Traceback (most recent call last): File "./train.py", line 90, in train() File "./train.py", line 73, in train saver.save(sess, CKPT_DIR, step+1) File "/lib/python3.5/site-packages/tensorflow/python/training/saver.py", line 1403, in save self.export_meta_graph(meta_graph_filename) File "/lib/python3.5/site-packages/tensorflow/python/training/saver.py", line 1431, in export_meta_graph graph_def=ops.get_default_graph().as_graph_def(add_shapes=True), File "/lib/python3.5/site-packages/tensorflow/python/framework/ops.py", line 2191, in as_graph_def result, _ = self._as_graph_def(from_version, add_shapes) File "/lib/python3.5/site-packages/tensorflow/python/framework/ops.py", line 2154, in _as_graph_def raise ValueError("GraphDef cannot be larger than 2GB.") ValueError: GraphDef cannot be larger than 2GB.
Actually, this is not an error.

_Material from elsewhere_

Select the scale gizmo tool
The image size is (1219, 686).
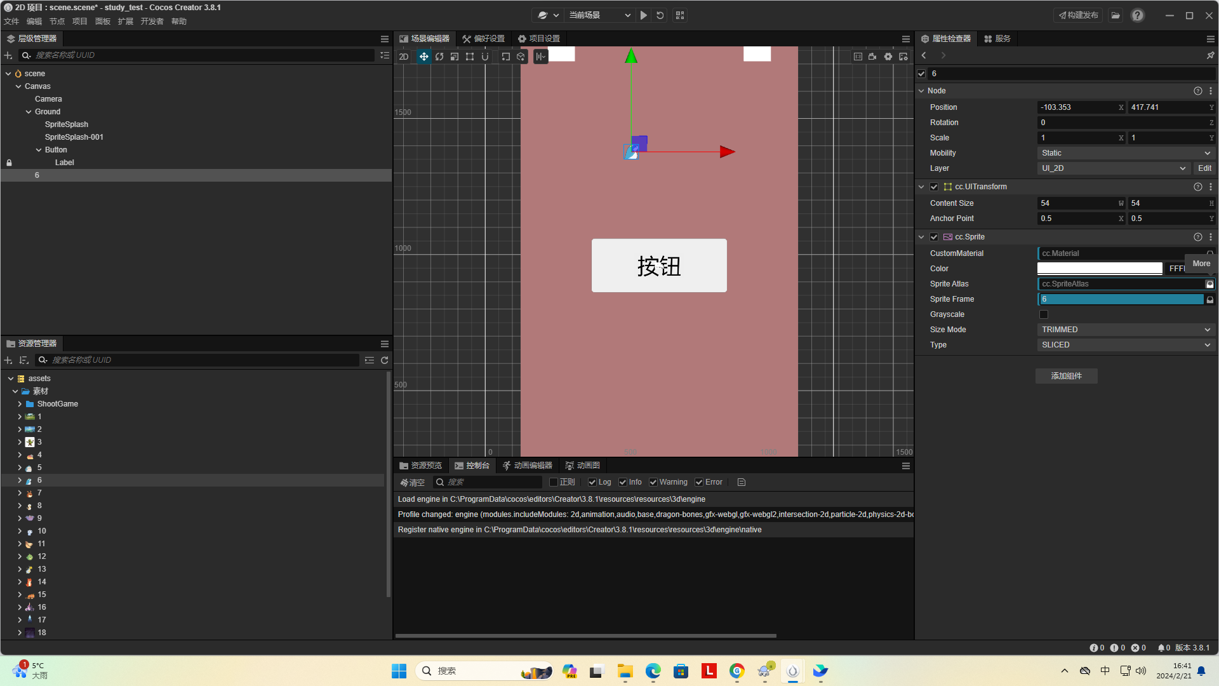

As the checkpoint of the model you previously trained has been stored in the directory Checkpoints, you may just rerun
python3 train.py
(!!!DON'T CLEAR CHECKPOINTS). The code will restore the last checkpoint and continue to run. -
Loss: nan
Step xx/20000 Gen Loss: nan Disc Loss: nan PSNR: 5.76797350509 SSIM: 0.000175171622197
Loss may be NAN, but it is occasional.
You can try:
(1) Clear the directory Checkpoints, and rerun
python3 train.py
(2) If the loss is still NAN, please go back to (1)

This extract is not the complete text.